I wave her off. “I’m good with coffee.”

She hums and grabs some champagne glasses from the cabinet.

I’m urging the coffee to brew faster and doing a pretty decent job ignoring the conversation at the front of the house when I hear Easton ask, “Is Shay here?”

The words are like a pair of jumper cables to my heart. Does he really care, or is he just being polite?

“She’s in the kitchen making coffee,” Carter says.

“Of course she is.” Easton chuckles. God, that laugh. It transports me to another time. If I close my eyes, I’m in his bed in Paris, the Eiffel Tower twinkling in the dusk beyond the window, his smell all over me.
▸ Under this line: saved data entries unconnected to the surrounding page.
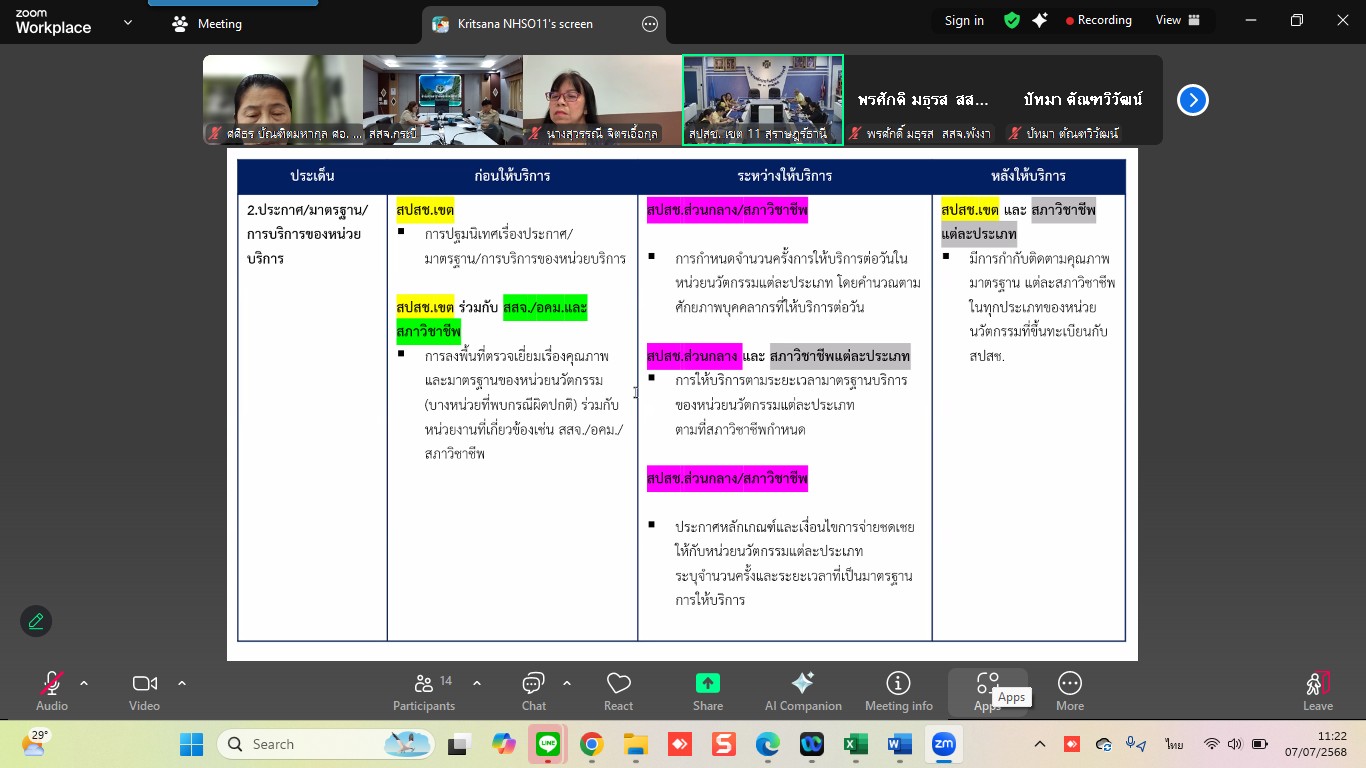The width and height of the screenshot is (1366, 768).
Task: Click the green encryption shield icon
Action: click(x=1012, y=21)
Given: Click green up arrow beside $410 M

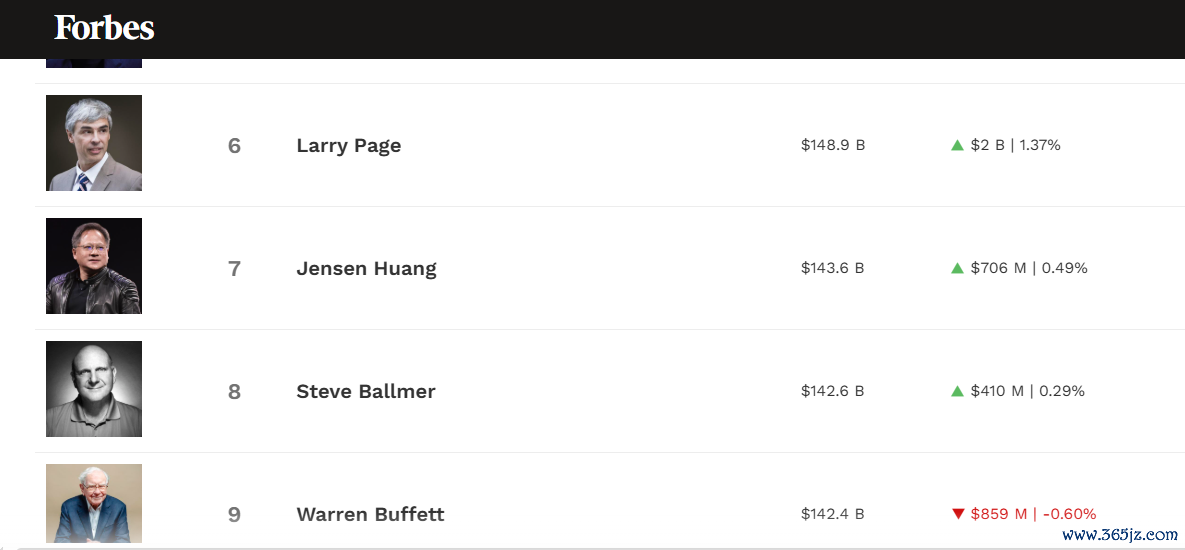Looking at the screenshot, I should (958, 391).

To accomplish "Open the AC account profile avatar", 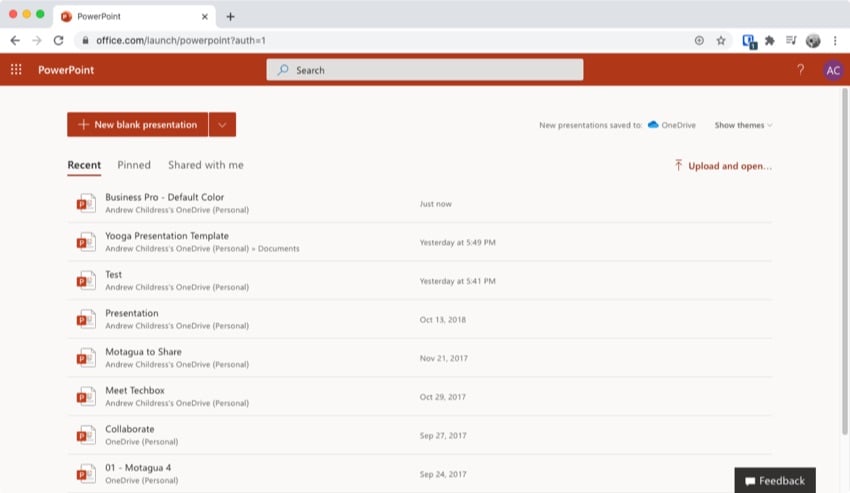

I draw in a breath, and when I open my eyes, he’s standing in front of me—the man I once loved so desperately, the only guy to ever break my heart.

Easton’s eyes go wide, and his jaw slackens as he takes me in. His eyes skim over me, from my dark ponytail down to my beaten-up black Chuck Taylors then back up. “Shayleigh Jackson, what a sight for sore eyes.”

“Hey, East.”

Teagan nudges my arm, then shoves a glass of champagne into my hand. Because, obviously, she’s the best friend ever and knows me better than I know myself. “We’re out of OJ,” she says brightly.

I take a sip of the champagne and give Easton a small smile.

“You look . . .” he starts.

I arch a brow, waiting for him to finish that sentence. There are many directions he could go with this. A polite “great” would work. Or maybe the healthy muscle tone I’ve gained since I last saw him calls for “incredible.” I really hope he doesn’t say “all grown up” or any shit like that. I can’t be held responsible for what my fists will do if he treats me like a little girl.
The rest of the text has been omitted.